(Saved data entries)

----

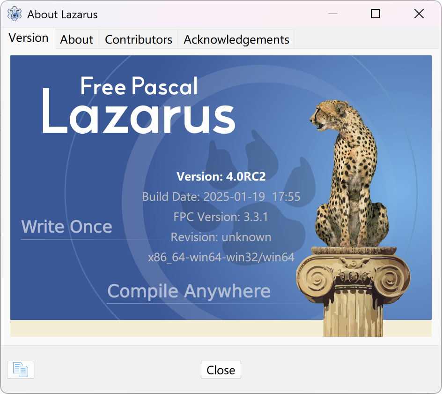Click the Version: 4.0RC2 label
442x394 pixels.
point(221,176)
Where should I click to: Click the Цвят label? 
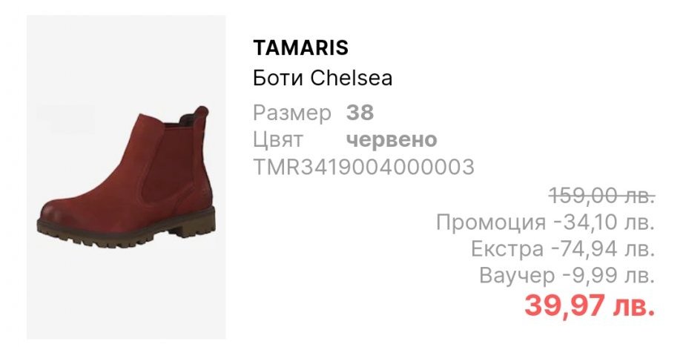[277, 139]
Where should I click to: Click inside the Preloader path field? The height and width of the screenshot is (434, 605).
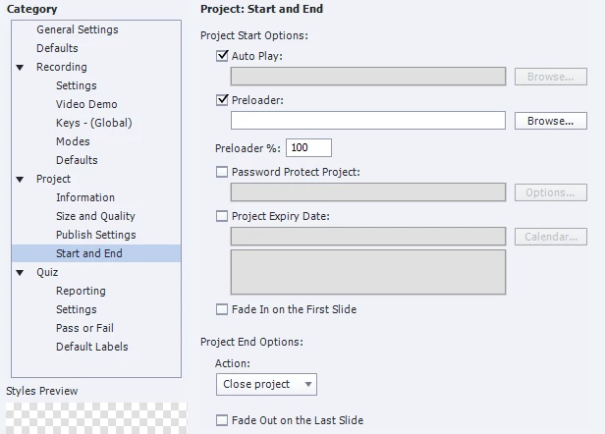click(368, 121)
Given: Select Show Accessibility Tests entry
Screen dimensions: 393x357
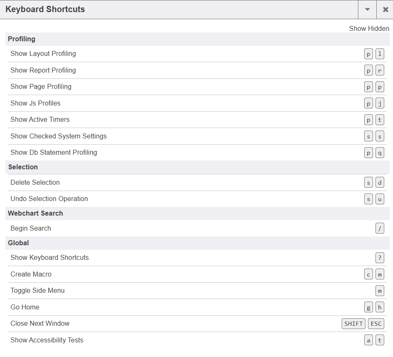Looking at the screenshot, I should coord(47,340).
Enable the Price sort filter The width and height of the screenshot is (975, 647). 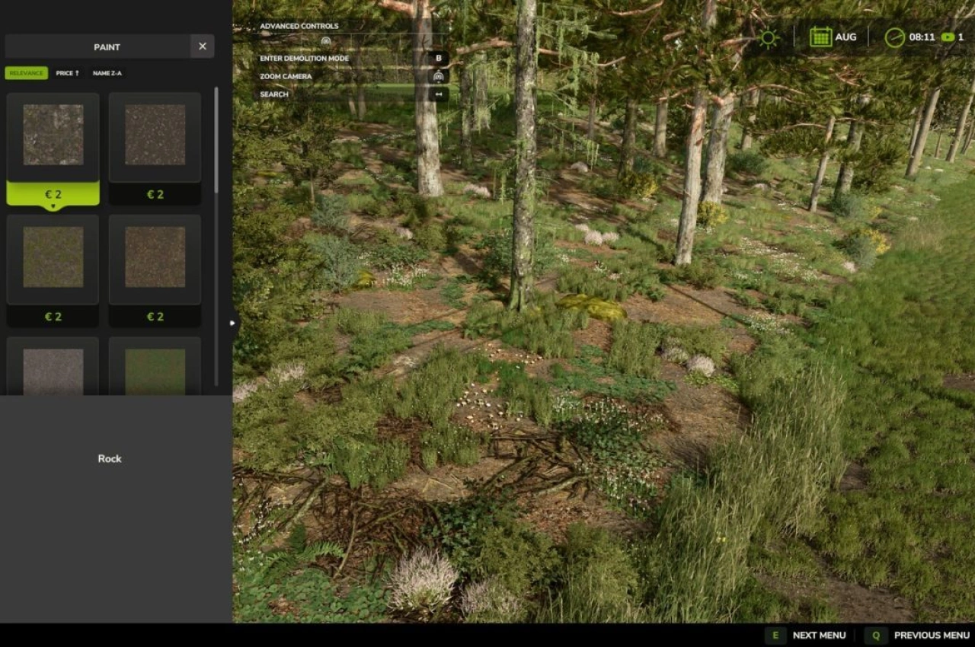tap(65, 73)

----

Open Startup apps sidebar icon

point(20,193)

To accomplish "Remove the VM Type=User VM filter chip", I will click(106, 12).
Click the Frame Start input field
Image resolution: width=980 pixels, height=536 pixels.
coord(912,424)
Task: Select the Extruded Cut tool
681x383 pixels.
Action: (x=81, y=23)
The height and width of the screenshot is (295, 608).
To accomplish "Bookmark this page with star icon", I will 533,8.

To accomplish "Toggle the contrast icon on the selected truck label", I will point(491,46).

----

| REQUIREMENT |
Within the data above, how many lines include the string "accomplish"? Only the number is required.

| ANSWER |
3